The logic of the presumption is pretty clear. One can revoke one’s will by committing a “revocatory act” upon it, according to a different section of Arizona’s probate code. So if tearing up, or burning, your will is sufficient to revoke it, well, if it has gone missing the system is simply going to presume that that’s what you did.

Of course people lose their original wills all the time. Sometimes surviving relatives or friends know what became of the original. Sometimes it doesn’t make very much difference (if, for instance, the will simply leaves everything to family members in the same proportions they would receive if there had not been a will at all — or if there are no assets in the decedent’s name, everything having been transferred into a living trust, or placed in joint tenancy, or spent). Sometimes everyone can agree that the loss was accidental, and that a copy should be admitted to probate. Sometimes none of those things are true.

Take the case of Warren Alexander (not his real name). When he died, at age 94, his original will could not be found. What could be found was a copy of the will, a copy of three codicils he had signed over the years, and the original of his fourth codicil. The fourth codicil contained some changed language and, as is usually the case when lawyers draft codicils, added a line at the end that said he was otherwise republishing (readopting might be a more familiar term) his original will.

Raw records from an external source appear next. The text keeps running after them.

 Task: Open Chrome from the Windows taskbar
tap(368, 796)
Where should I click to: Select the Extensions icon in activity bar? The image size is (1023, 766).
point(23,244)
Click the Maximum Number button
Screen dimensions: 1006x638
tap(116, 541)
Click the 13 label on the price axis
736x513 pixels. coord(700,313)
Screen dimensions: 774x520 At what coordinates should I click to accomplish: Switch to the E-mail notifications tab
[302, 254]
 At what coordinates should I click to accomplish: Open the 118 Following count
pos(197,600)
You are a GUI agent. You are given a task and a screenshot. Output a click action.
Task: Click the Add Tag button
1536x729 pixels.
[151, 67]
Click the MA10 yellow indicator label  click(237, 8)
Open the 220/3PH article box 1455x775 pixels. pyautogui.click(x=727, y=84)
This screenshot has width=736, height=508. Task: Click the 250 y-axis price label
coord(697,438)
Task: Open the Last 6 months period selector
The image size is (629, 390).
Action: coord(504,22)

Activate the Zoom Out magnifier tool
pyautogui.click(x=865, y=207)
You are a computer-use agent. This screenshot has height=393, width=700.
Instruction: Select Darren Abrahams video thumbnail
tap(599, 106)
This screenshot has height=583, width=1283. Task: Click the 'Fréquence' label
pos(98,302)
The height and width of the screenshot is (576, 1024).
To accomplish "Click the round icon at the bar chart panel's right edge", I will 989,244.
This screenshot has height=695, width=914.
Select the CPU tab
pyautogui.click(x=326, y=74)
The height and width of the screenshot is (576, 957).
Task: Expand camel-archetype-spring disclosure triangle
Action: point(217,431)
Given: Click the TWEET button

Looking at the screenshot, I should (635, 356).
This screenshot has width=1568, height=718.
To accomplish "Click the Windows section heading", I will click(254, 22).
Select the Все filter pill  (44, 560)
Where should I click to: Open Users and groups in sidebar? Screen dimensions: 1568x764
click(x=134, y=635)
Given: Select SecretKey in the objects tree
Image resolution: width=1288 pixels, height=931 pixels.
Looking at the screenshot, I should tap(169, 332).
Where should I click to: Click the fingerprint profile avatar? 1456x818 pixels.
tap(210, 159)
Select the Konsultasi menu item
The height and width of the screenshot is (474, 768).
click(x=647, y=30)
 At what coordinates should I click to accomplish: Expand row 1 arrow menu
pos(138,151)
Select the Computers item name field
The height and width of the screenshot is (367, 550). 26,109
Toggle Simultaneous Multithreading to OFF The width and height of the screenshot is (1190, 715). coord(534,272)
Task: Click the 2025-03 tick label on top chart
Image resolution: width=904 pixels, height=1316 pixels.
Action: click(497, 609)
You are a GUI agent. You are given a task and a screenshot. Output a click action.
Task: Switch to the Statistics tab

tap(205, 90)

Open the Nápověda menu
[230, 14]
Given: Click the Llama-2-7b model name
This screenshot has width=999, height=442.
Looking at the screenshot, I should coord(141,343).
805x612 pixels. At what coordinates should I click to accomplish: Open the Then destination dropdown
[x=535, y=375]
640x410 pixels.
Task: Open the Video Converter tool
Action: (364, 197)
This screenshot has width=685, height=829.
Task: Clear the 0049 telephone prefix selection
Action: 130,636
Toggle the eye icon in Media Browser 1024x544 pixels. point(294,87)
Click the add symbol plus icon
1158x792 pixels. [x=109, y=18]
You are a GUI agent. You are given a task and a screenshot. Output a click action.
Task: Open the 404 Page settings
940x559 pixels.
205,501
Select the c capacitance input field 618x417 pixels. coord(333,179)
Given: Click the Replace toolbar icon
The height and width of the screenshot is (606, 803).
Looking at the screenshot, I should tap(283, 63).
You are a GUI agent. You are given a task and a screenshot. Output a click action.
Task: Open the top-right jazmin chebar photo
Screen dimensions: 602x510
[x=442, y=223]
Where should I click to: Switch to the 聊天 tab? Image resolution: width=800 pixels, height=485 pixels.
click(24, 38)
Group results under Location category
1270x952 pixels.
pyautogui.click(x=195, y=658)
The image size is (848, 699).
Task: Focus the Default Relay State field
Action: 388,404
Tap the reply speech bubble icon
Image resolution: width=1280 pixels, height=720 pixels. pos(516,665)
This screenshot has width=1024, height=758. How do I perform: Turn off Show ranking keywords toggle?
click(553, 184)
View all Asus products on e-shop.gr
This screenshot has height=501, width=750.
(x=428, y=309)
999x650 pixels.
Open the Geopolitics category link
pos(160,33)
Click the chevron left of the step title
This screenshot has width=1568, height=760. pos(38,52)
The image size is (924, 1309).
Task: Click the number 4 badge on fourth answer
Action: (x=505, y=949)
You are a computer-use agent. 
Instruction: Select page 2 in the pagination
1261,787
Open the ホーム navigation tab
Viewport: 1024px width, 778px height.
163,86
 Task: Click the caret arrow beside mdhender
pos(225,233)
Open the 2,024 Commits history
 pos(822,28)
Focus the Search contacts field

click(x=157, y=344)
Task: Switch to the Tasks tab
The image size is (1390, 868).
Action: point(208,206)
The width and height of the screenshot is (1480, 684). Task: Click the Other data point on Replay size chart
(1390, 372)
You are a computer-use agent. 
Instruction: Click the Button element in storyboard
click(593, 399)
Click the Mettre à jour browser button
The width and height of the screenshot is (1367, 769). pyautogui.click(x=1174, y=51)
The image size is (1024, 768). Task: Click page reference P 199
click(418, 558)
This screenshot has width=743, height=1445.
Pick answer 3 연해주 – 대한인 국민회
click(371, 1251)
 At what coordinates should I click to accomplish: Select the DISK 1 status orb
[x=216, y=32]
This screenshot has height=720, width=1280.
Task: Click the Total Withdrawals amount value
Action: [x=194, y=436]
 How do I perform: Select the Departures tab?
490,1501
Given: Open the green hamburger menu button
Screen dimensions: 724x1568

What does that mean? Does it depend on the sequence of events? Assuming that Warren actually destroyed his original will and intended to revoke it, would it make any difference whether that was before or after he signed the fourth codicil?

The Arizona probate court hearing the case decided that the codicil was valid (the original had been found, after all, and it was properly executed). Because it contained language incorporating at least some of the provisions of the original will, those provisions were still valid as well. The fourth codicil was admitted to probate.

Family members would inherit Warren’s estate if there had not been a valid will at all. One of them appealed the probate court’s ruling, but the Arizona Court of Appeals agreed with the probate judge’s decision. According to the appellate judges, the probate judge had not admitted a missing will to probate — he had admitted a codicil that incorporated some or most of the terms of that missing will. In fact, observed the Court of Appeals, the codicil really was a will; although we think of codicils as amending wills, they are themselves testamentary instruments with all the power and effect of a will. Estate of Andreson, May 4, 2012.

What does Warren’s probate tell the rest of us about what we should do? A few suggestions come to mind:

  1. Keep track of original documents. Some of them are not themselves important (though the rules may vary from state to state). The deed to your house, for instance — in Arizona, it is not important to keep that original, provided that it has been recorded. Your living trust is generally still valid even if the original can’t be found. But it would be good to keep all the original documents in one place.
  2. If you really do want to revoke your will, do it by signing a new will rather than tearing up your old one. And for goodness’ sake, talk to a professional. The small cost of involving a lawyer will be saved many times over by your heirs and devisees.
  3. Periodically review your documents, and go looking for originals. If you can’t find them, ask your lawyer to redo them and sign new originals.
  4. Rather than amending a will four times you probably want to consider just redoing the whole thing. That reduces the number of documents you have to keep track of, it reduces the likelihood of inadvertent errors, and it simplifies your estate planning. It also probably costs no more than successive codicils (lawyers don’t usually charge by the word, despite the jokes we have all heard).